In the coming days, you will hear everyone explain what we lost. I am going to tell you what we won. I say to those millions of French, thanks to you, nothing will ever be as it was before. I ask you to remain dignified, remain strong, keep the faith.
You have been admirable in this campaign. Your vote is pioneering. It’s the vote of the future. It’s a vote of hope, because the truths that we have told France during this campaign will be essential for everyone in the coming years.
I want to thank from the bottom of my heart everyone who helped us. To my whole team, to all our activists, I say an immense thank you. Your energy, your fervor, your greatness of spirit, your generosity, your organization have made an impression on the whole of France.

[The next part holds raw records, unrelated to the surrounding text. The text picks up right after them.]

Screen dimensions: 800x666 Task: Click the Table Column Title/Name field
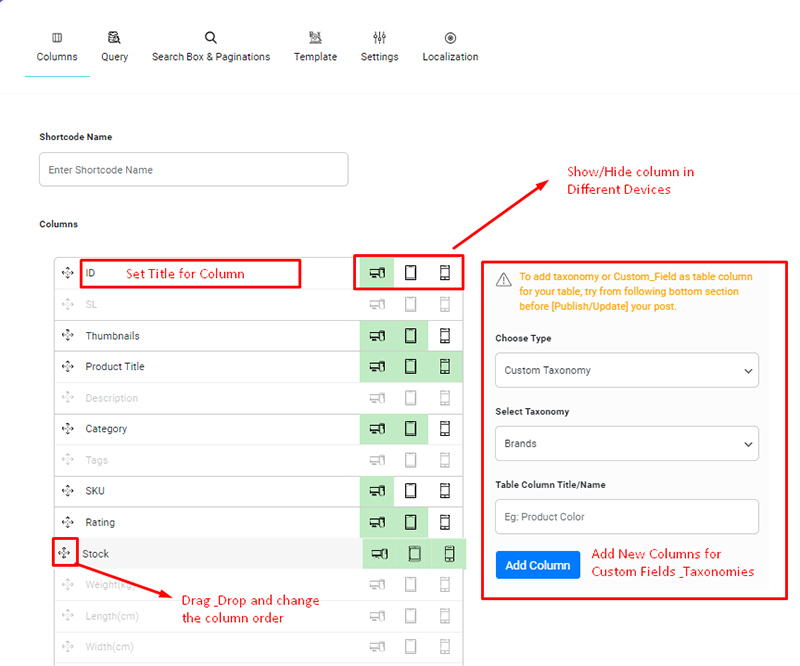pyautogui.click(x=626, y=517)
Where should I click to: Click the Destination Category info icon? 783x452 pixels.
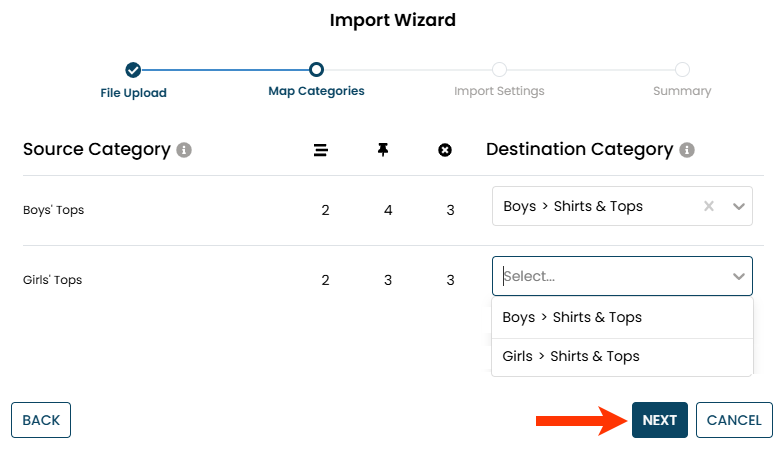pyautogui.click(x=687, y=150)
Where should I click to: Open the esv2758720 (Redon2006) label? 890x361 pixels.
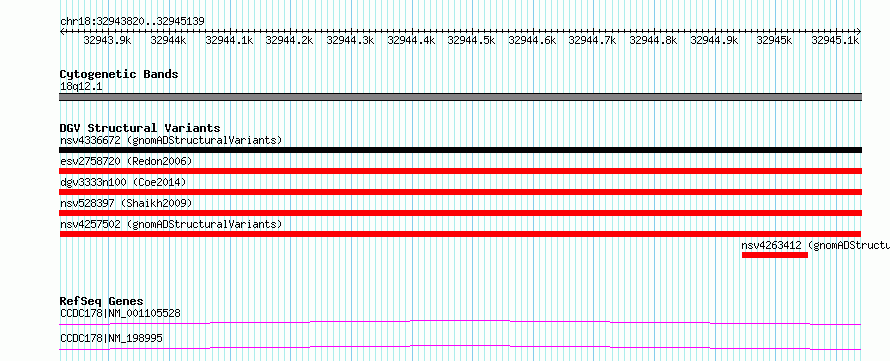tap(126, 161)
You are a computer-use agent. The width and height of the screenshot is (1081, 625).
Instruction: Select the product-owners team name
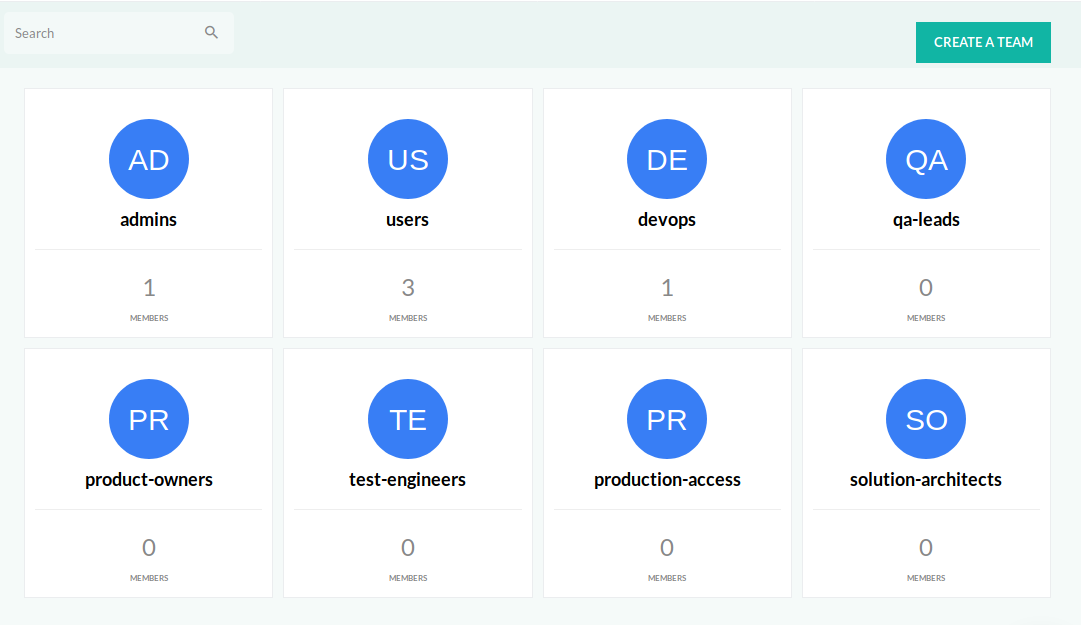coord(149,480)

I still remember May of last year, when there were ten of us. This was only an idea. We observed the blockage of French political life. We observed the deplorable state of France and the old exhausted parties.
We didn’t know what kind of welcome the French people would have for us, but we were convinced that it was our duty to stand up. I stood up.
A year later sees us finally facing the duel that has been forecast since 2017. And even so, if electorally nothing has changed, politically everything has changed. Everything has changed because we are here. We have caused an eruption in political life.
And look: we have passed the old, moribund parties. We have done in three months what no politician has been able to do in 15 years. We have built the biggest party in France.
By my side, young people rose up. These young people prohibit hopelessness, because they will not disappear. The flags that flew at the Trocadéro will never be lowered.
So, yes, we are disappointed. But we won something in this campaign that has no price: power and experience. I tell you that in Reconquête we are powerful, we are strong, we have activists throughout France, we have formidable intelligence, we have unequaled competence.
We have already launched ourselves into the future. I will not hold back, because Reconquête will not abandon anything so long as France is not reconquered.
Our line is unique and it is not represented anywhere else. We are the only ones who defend our civilization and our identity: in our culture, in our schools, in our streets, in our morals, in our vision of ecology, politics, and society.
We are the only ones who would reconcile people and elites, workers and bosses, yellow vests and ‘manif pour tous’, abstainers and politics.
I am determined to carry on the fight with everyone who is by my side, all those who will join us in the coming weeks, and I will tell you very soon the form our actions will take.
I want to tell you in conclusion, because I think of France above all, because it was the whole point of my candidacy, because I couldn’t stand by with my arms crossed at the words that hang over our country.
I have plenty of disagreements with Marine Le Pen. I addressed them in the campaign. I won’t go back through the list. But against Marine Le Pen there is a man who brought in two million immigrants.
A man who didn’t say a word about identity, security, or immigration during his campaign. And who will do worse if he is reelected. I don’t delude myself about my adversary. That is the reason I call on my electors to vote for Marine Le Pen.
There is something greater than all of us, and that is France. I know that some of my electors don’t want to vote for her. I don’t judge them, because I accept the differences at the heart of a union of the right.
Some would have liked for me to trade these words, but I am not a merchant. I don’t see politics as a negotiation of interests, but as the eruption of the human will in history.
I came forward from a feeling for France. I came forward because I think our country is in danger. I came forward because the duel that has been predicted for five years seemed to me to lead to the failure of our ideas. Today I pray to heaven that I am wrong.
Long live the Republic, and above all— yes, above all — long live France.